Material provided below:

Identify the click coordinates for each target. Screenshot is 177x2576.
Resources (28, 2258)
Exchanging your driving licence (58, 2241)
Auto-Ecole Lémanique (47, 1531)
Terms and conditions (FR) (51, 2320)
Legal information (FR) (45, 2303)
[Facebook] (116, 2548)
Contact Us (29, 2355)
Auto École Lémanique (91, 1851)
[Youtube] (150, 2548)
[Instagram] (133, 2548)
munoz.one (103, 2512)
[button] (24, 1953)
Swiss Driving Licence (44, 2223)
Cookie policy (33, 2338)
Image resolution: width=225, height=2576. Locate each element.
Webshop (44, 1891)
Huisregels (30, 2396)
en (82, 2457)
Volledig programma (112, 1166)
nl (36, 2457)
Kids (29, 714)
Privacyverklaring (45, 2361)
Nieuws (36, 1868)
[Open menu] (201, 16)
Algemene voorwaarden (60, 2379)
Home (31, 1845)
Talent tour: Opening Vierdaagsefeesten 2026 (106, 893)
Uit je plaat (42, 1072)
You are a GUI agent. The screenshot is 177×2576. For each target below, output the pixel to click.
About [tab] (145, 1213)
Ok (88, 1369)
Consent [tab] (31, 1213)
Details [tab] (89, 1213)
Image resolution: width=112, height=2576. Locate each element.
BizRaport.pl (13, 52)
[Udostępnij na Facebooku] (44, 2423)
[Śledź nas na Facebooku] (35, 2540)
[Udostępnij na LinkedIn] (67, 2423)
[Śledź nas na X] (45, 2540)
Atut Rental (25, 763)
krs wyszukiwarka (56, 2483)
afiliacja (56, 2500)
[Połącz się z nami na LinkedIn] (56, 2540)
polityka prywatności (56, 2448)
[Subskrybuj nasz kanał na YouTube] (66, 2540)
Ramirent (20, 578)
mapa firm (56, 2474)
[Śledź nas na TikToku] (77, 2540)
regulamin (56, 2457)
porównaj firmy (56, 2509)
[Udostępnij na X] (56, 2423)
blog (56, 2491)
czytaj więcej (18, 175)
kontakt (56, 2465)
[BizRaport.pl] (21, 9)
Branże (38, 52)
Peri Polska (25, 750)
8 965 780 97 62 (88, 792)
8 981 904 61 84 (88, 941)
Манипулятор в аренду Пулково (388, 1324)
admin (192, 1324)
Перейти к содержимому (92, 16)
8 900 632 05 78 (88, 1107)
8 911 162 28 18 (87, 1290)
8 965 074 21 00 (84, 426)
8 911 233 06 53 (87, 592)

End of Material provided.

> What you need to do: For each record above, write it out again exactly.

> Response area:
Identify the click coordinates for each target. Screenshot is 177x2576.
Resources (28, 2258)
Exchanging your driving licence (58, 2241)
Auto-Ecole Lémanique (47, 1531)
Terms and conditions (FR) (51, 2320)
Legal information (FR) (45, 2303)
[Facebook] (116, 2548)
Contact Us (29, 2355)
Auto École Lémanique (91, 1851)
[Youtube] (150, 2548)
[Instagram] (133, 2548)
munoz.one (103, 2512)
[button] (24, 1953)
Swiss Driving Licence (44, 2223)
Cookie policy (33, 2338)
Image resolution: width=225, height=2576. Locate each element.
Webshop (44, 1891)
Huisregels (30, 2396)
en (82, 2457)
Volledig programma (112, 1166)
nl (36, 2457)
Kids (29, 714)
Privacyverklaring (45, 2361)
Nieuws (36, 1868)
[Open menu] (201, 16)
Algemene voorwaarden (60, 2379)
Home (31, 1845)
Talent tour: Opening Vierdaagsefeesten 2026 (106, 893)
Uit je plaat (42, 1072)
You are a GUI agent. The screenshot is 177×2576. For each target below, output the pixel to click.
About [tab] (145, 1213)
Ok (88, 1369)
Consent [tab] (31, 1213)
Details [tab] (89, 1213)
Image resolution: width=112, height=2576. Locate each element.
BizRaport.pl (13, 52)
[Udostępnij na Facebooku] (44, 2423)
[Śledź nas na Facebooku] (35, 2540)
[Udostępnij na LinkedIn] (67, 2423)
[Śledź nas na X] (45, 2540)
Atut Rental (25, 763)
krs wyszukiwarka (56, 2483)
afiliacja (56, 2500)
[Połącz się z nami na LinkedIn] (56, 2540)
polityka prywatności (56, 2448)
[Subskrybuj nasz kanał na YouTube] (66, 2540)
Ramirent (20, 578)
mapa firm (56, 2474)
[Śledź nas na TikToku] (77, 2540)
regulamin (56, 2457)
porównaj firmy (56, 2509)
[Udostępnij na X] (56, 2423)
blog (56, 2491)
czytaj więcej (18, 175)
kontakt (56, 2465)
[BizRaport.pl] (21, 9)
Branże (38, 52)
Peri Polska (25, 750)
8 965 780 97 62 (88, 792)
8 981 904 61 84 (88, 941)
Манипулятор в аренду Пулково (388, 1324)
admin (192, 1324)
Перейти к содержимому (92, 16)
8 900 632 05 78 (88, 1107)
8 911 162 28 18 (87, 1290)
8 965 074 21 00 (84, 426)
8 911 233 06 53 (87, 592)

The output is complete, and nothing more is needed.